アスリートに美男美女が多いのはなぜ?

 このことについて、私は少し前まで、ある一つの仮説を持っていた。そんなに大げさなものでは無いが。

 指導者も人間だから、格好いい子、可愛い娘を指導するときには、ついつい熱が入ってしまうのではないかと考えていた。その結果、格好いい子、可愛い娘が他の子たちよりも目をかけてもらえるようになり、結果として実力も付いてくるのではないか、と。
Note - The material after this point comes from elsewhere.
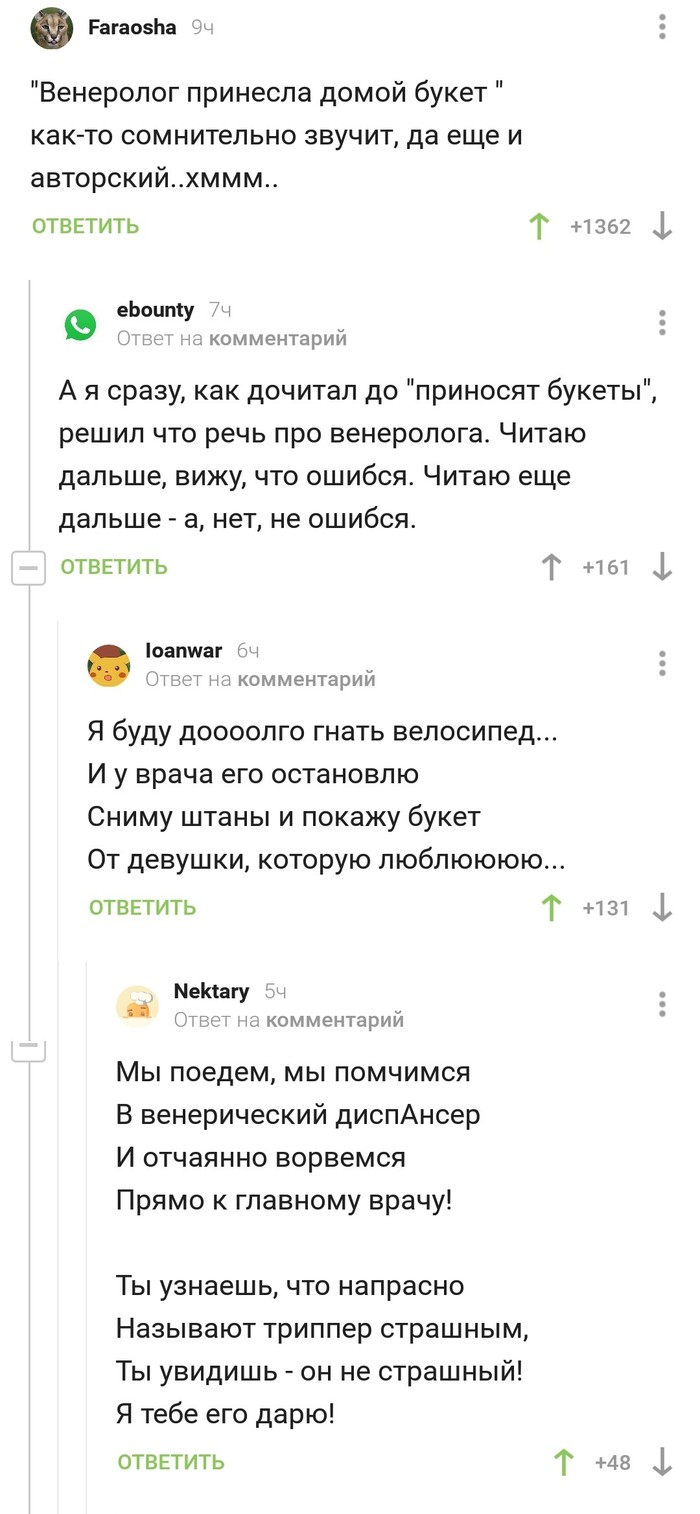700x1514 pixels.
Task: Downvote ebounty's comment with the down arrow
Action: click(x=662, y=567)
 しかし近頃、私はこの考えを改めなくてはならないと感じるようになった。

 一流のアスリートたちは、常日頃から自身をギリギリまで追い込み、激しいトレーニングを積んでいる。それには強靱な肉体だけでなく、強靱な精神力が必要とされるであろう。
 そうやって困難を乗り越え、鍛え上げた精神力は並大抵のものではあるまい。そして、その内面の強さが自ずと顔に、表情に表れるのではないかと考えるようになった。確かにアスリートたちの顔の美しさは、目鼻立ちに現れるような美しさ(だけ)ではなく、体の中から沸き上がってくる力強さに裏打ちされた美しさのように感じられる。

 話は変わるが、第16代アメリカ合衆国大統領エイブラハム・リンカーン(Abraham Lincoln)は、「40歳になったら人は自分の顔に責任を持たねばならない」と語ったという。当時より寿命が延びているとは言え、身につまされる言葉である。
 アスリートほど激しく自身を追い込まないまでも、少しは自分の顔に自信を持てるようになりたいと思う。
 精進、精進。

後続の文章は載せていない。